The World Health Organization hopes to register clinical trials along with protocols according to certain criteria, so that we, meaning the public, know which trials are going on throughout the world. A global databank is important, as it could help reduce redundancy in research, afford access to data about safety and to the results of prior research, and allow better targeting of research priorities, among other things. There’s been resistance on several fronts towards this kind of transparency. Clinicaltrials.gov is a very good example of a registry that is working with the World Health Organization, but clinical trial protocols and data, from a regulatory perspective, are still considered proprietary. So at the moment there is no real centralized registry through which we can get a handle on the scope of this experimental enterprise.
Q: What changes do you expect, or hope to see, in the pharmaceutical and clinical trials industries in the next few decades?
Petryna: No doubt, pharmaceutical innovation greatly contributes to the alleviation of disease. And a lot has been said though about the “drug pipeline” drying up, and fewer and fewer new molecules making it through the clinical trials process. We need a robust public debate about what constitutes innovation and effective public-private partnerships. We also need to find ways of better assessing drug effectiveness, safety, and value. We might have to change the way we think about clinical research.
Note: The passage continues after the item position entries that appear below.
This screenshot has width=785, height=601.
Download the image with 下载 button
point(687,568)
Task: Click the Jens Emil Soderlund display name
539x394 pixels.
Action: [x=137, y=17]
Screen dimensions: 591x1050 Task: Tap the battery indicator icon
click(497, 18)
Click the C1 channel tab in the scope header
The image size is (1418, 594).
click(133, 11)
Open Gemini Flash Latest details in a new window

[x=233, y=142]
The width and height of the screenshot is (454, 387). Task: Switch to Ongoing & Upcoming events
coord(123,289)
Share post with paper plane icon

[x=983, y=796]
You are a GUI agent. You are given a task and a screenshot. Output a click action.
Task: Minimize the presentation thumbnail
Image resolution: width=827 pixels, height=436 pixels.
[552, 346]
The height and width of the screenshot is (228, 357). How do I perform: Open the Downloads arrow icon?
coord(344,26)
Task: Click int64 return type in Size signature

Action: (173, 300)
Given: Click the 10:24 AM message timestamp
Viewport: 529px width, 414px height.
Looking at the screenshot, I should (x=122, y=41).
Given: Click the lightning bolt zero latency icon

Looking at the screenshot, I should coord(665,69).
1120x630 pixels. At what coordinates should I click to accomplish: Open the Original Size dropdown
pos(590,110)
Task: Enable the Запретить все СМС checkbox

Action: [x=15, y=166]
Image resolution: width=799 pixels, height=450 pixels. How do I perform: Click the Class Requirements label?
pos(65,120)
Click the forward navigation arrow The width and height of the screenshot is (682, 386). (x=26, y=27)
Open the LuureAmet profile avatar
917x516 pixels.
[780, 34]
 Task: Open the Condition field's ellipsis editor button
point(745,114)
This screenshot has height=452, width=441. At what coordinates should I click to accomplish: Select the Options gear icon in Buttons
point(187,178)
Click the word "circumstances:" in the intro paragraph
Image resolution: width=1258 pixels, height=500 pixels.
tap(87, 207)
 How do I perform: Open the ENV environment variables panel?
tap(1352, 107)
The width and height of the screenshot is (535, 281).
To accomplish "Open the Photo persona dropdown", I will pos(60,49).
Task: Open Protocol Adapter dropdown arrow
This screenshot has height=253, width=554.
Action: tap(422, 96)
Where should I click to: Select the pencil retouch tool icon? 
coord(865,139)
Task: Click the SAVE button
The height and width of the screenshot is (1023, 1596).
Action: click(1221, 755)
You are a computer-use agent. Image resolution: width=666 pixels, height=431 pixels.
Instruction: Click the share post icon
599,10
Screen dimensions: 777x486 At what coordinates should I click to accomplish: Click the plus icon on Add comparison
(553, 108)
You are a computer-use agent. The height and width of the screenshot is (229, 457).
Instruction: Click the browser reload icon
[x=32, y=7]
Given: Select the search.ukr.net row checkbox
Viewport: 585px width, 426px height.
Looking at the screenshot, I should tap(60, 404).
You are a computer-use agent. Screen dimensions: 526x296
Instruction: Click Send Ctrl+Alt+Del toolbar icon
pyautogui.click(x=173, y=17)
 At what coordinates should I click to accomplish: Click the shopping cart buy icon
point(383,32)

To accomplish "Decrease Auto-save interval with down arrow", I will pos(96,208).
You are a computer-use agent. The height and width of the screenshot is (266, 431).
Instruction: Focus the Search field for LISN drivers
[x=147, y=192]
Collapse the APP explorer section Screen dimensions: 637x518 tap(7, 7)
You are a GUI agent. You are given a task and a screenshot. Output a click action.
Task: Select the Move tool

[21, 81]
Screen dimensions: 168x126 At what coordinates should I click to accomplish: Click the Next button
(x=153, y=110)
The era of the high-cost mega-trial, for instance, where thousands of people are studied in order to detect a relatively minor statistical difference, may be on the wane.
Information systems and the auditing and oversight of trials at home and abroad must be improved, to be sure, and risks and harmful practices must be disclosed and deterred. But we also need alternative international frameworks for drug pricing and intellectual property—frameworks that would address the needs of the developing world and provide a more cogent social imperative to guide innovation. Local researchers and scientists should have a more active voice in the design of trial protocols. And, if we’re going to go down the entire chain, patients have to be better informed about the trials that they’re taking part in. They need to know whether the research is important from a scientific and public health perspective, and whether the clinical trials process will facilitate affordable and effective medications. In Brazil I specifically looked into the aftermath of clinical trials, when crucial issues such as the continuity of treatment must be systematically addressed.
Innovation requires flexibility, it’s a mobile that looks very different depending on the vantage point you take. And many individuals, social entrepreneurs, physicians, and scholars are creating new models of innovation to bridge the gap between the haves and the have-nots. My students and I discuss many of these issues in my courses on medical anthropology and global health at Penn. It’s inspiring to see a generation of global health scholars looking at the nexus of new medical technologies and the global burden of disease from an interdisciplinary perspective: anthropology, history of science, business, and medicine. We need to keep evolving a nuanced and constructive understanding of a global medicine that so profoundly shapes people’s chances at life.